- [Task instructions] Your output should be the line with "The height and width of the screenshot is (512, 509)." and all following lines of the data below, through the end, repeated exactly.

- [Provided entries]

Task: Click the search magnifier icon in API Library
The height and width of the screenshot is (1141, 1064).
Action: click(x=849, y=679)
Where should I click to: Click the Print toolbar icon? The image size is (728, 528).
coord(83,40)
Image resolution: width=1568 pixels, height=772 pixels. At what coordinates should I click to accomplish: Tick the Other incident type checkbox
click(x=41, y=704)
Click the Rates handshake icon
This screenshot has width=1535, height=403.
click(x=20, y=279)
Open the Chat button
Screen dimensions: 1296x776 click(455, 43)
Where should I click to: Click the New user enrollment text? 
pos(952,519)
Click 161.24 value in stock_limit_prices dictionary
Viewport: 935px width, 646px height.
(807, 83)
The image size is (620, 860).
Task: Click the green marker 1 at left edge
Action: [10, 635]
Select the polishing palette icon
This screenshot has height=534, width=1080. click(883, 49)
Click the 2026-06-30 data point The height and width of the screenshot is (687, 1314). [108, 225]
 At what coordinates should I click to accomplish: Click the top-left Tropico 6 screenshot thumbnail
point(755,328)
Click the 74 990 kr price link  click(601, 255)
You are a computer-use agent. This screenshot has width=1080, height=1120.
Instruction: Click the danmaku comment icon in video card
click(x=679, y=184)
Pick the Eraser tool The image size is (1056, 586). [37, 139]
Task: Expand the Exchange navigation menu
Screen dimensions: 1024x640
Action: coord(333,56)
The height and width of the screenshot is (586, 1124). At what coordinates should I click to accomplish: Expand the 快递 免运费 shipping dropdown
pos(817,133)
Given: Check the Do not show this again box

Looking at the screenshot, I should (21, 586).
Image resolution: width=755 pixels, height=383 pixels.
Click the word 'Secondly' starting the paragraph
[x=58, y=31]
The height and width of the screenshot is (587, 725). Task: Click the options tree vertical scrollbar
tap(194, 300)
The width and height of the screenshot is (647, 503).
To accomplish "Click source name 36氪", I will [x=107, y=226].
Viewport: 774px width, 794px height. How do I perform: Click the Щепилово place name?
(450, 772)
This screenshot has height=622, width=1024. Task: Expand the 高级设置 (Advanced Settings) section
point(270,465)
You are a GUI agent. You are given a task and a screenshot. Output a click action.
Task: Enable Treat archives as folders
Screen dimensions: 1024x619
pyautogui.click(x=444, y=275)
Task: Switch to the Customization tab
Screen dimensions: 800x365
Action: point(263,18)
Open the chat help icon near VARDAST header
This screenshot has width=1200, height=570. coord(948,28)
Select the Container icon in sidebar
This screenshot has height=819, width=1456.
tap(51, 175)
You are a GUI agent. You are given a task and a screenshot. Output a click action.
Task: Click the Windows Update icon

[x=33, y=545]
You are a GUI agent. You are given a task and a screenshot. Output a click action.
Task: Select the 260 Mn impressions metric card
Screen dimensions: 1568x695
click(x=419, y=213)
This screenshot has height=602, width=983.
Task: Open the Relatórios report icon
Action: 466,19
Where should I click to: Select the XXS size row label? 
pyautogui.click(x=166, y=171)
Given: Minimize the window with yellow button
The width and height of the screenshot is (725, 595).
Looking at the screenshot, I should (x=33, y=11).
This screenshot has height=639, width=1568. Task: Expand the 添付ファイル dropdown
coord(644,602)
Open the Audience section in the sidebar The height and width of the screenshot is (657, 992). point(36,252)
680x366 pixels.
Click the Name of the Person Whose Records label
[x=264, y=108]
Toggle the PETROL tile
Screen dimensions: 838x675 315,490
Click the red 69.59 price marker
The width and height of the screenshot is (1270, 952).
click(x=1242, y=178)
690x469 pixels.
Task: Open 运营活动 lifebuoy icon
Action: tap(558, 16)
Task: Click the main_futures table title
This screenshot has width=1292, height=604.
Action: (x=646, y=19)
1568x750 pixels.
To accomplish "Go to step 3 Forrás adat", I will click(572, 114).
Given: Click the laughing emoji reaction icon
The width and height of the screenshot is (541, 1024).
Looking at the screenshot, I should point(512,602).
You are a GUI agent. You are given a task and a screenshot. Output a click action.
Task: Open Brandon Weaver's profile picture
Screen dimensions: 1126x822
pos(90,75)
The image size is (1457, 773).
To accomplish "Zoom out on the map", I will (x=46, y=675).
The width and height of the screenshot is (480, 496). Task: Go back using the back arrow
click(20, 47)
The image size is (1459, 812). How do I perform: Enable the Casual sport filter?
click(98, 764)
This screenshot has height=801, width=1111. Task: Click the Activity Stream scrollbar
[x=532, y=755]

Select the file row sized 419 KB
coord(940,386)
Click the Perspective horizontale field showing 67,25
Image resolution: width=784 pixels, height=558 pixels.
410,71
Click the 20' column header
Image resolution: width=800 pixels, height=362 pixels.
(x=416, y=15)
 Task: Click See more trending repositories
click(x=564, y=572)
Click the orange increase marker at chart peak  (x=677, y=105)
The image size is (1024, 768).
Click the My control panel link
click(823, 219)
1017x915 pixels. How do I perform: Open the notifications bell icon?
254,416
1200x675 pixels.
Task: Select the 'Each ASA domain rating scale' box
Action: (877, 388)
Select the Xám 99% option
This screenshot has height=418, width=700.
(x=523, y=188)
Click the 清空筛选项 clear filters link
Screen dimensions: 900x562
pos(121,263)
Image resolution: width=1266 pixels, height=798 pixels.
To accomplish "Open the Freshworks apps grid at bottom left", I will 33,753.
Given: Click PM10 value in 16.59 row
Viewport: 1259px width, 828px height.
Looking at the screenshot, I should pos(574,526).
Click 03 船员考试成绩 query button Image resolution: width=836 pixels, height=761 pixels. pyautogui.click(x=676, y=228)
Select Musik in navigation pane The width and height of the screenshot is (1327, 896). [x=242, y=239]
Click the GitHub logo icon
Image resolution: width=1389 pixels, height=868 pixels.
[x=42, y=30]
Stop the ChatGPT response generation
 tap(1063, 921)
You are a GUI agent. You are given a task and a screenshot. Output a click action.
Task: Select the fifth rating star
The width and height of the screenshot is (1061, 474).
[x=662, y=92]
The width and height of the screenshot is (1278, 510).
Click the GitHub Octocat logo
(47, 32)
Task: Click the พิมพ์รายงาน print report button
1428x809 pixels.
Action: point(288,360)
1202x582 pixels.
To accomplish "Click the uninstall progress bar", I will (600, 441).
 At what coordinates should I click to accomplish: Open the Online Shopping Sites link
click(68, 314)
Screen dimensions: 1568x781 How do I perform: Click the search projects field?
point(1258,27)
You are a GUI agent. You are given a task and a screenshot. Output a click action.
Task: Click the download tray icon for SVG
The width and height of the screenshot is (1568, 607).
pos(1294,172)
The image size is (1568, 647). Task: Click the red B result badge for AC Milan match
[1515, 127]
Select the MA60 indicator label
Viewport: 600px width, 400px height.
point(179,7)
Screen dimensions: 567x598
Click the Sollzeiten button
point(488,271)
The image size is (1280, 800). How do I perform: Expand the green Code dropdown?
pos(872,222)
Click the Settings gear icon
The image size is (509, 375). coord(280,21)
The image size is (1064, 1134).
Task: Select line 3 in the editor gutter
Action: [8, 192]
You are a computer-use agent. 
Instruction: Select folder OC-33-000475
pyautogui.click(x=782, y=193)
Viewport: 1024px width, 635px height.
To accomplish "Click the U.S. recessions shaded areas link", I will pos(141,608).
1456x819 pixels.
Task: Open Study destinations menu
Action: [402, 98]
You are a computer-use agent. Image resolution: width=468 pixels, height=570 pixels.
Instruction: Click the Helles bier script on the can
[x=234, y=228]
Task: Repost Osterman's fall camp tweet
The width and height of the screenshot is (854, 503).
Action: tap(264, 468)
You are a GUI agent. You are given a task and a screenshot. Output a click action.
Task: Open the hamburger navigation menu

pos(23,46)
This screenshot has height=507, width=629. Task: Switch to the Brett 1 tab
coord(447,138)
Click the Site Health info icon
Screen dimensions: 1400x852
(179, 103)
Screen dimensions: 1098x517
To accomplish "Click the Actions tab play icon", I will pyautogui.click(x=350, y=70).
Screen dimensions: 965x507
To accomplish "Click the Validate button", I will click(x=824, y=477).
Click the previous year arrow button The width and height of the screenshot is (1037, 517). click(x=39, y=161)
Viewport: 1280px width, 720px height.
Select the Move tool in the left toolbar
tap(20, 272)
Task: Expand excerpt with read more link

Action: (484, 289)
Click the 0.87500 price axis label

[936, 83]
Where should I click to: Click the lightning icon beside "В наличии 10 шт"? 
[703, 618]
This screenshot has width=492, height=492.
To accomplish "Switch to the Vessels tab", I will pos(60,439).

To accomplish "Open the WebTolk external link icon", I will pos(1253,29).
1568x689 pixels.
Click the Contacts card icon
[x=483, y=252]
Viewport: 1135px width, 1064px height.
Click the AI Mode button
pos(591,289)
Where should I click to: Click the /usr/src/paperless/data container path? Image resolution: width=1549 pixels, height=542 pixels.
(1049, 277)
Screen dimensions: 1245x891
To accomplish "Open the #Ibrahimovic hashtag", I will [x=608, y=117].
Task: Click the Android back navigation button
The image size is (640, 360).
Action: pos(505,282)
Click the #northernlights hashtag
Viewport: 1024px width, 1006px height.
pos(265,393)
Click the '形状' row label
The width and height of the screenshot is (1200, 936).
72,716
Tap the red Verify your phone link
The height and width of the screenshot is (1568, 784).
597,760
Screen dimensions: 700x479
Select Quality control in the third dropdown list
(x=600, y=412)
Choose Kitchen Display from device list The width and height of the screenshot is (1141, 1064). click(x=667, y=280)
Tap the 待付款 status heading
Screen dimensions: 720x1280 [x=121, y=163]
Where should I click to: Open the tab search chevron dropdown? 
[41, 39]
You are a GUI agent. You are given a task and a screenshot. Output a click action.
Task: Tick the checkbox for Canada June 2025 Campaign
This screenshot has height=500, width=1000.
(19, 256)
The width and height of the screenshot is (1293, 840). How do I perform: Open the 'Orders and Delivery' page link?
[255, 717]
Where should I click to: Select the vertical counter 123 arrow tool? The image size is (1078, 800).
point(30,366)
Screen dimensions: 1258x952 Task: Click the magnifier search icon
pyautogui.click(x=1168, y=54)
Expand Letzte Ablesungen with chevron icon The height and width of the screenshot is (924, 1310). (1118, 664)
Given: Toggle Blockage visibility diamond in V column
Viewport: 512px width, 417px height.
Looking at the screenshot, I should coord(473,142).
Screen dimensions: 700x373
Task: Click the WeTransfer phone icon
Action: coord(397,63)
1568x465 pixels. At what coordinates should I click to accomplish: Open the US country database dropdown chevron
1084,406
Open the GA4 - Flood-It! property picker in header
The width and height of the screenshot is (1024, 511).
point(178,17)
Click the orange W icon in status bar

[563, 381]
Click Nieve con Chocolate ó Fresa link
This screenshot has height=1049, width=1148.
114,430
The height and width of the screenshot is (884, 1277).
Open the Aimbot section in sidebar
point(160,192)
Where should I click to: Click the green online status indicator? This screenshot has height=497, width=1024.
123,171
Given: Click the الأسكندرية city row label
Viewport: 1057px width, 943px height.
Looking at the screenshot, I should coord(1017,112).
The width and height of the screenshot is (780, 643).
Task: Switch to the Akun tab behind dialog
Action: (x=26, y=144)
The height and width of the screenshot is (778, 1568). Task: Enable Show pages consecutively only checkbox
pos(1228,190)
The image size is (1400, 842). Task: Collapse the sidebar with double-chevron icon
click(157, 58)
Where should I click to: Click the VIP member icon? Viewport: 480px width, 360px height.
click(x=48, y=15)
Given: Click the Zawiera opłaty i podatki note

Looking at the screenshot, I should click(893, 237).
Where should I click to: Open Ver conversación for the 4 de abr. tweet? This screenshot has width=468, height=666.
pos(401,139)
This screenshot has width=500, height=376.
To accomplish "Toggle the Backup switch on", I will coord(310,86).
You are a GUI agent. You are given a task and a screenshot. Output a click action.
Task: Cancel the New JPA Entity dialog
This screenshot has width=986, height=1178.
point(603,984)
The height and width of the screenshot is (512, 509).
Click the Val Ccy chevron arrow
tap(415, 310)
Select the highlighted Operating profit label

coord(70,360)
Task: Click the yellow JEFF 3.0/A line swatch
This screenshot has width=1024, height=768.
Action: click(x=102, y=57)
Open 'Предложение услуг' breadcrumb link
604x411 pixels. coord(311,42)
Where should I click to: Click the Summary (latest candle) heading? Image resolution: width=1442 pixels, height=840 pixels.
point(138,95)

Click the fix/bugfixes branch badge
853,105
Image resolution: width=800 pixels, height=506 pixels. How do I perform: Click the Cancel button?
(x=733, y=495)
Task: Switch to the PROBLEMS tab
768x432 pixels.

- [Result for this task]
The height and width of the screenshot is (512, 509).
Click the Val Ccy chevron arrow
tap(415, 310)
Select the highlighted Operating profit label

coord(70,360)
Task: Click the yellow JEFF 3.0/A line swatch
This screenshot has width=1024, height=768.
Action: click(x=102, y=57)
Open 'Предложение услуг' breadcrumb link
604x411 pixels. coord(311,42)
Where should I click to: Click the Summary (latest candle) heading? Image resolution: width=1442 pixels, height=840 pixels.
point(138,95)

Click the fix/bugfixes branch badge
853,105
Image resolution: width=800 pixels, height=506 pixels. How do I perform: Click the Cancel button?
(x=733, y=495)
Task: Switch to the PROBLEMS tab
768x432 pixels.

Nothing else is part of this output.